Since China’s opening up in 1978, new theatre styles and new concepts of femininity have entered China and have given theatre artists new frameworks for revisioning the self in psychoanalytic dimensions and in relation to power and subjection. Ibsen has become a site of experi­mentation with traditional Chinese theatre aesthetics and stage design, as well as a testing ground for political and cultural representations of the female body in dance and opera. A visionary figure, Ibsen signifies the experi­mental and the non-traditional in China today.

Other than critical analyses, the book contains rare materials from the author’s private collection, such as photographs and archival records of Ibsen performances on the Chinese stage, that are made available to the public for the first time.

Kwok-kan Tam is Chair Professor of English and Dean of Humanities and Social Science at the Hang Seng University of Hong Kong.

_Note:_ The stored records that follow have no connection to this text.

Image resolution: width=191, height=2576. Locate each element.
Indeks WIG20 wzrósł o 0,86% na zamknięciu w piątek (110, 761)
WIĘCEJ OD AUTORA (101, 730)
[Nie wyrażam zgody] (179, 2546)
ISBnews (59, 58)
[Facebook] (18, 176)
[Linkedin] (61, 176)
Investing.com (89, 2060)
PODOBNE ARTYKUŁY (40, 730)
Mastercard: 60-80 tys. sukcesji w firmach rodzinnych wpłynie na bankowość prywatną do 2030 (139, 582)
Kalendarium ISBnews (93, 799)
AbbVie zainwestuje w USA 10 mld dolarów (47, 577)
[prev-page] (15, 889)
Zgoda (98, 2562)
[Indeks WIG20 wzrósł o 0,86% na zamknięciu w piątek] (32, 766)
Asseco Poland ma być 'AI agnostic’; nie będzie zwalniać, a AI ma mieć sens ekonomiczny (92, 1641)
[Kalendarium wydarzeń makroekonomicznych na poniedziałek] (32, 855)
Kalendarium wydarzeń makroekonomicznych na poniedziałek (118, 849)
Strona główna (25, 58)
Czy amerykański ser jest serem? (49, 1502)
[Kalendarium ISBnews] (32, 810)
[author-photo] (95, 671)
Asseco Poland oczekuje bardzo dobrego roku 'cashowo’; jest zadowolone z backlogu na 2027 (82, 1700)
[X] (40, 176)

He was Head (2012–18) and is currently member of the International Ibsen Committee, University of Oslo. He is Foundation Fellow of the Hong Kong Academy of the Humanities. He has published numerous books and articles on Ibsen, Gao Xingjian, modern drama, Chinese film, post­colonial literature, and world Englishes. His recent books include Chinese Ibsenism: Reinventions of Women, Class and Nation (2019), The Englishized Subject: Postcolonial Writings in Hong Kong, Singapore and Malaysia (2019) and a co-edited volume Fate and Prognostication in the Chinese Literary Imagination (2019).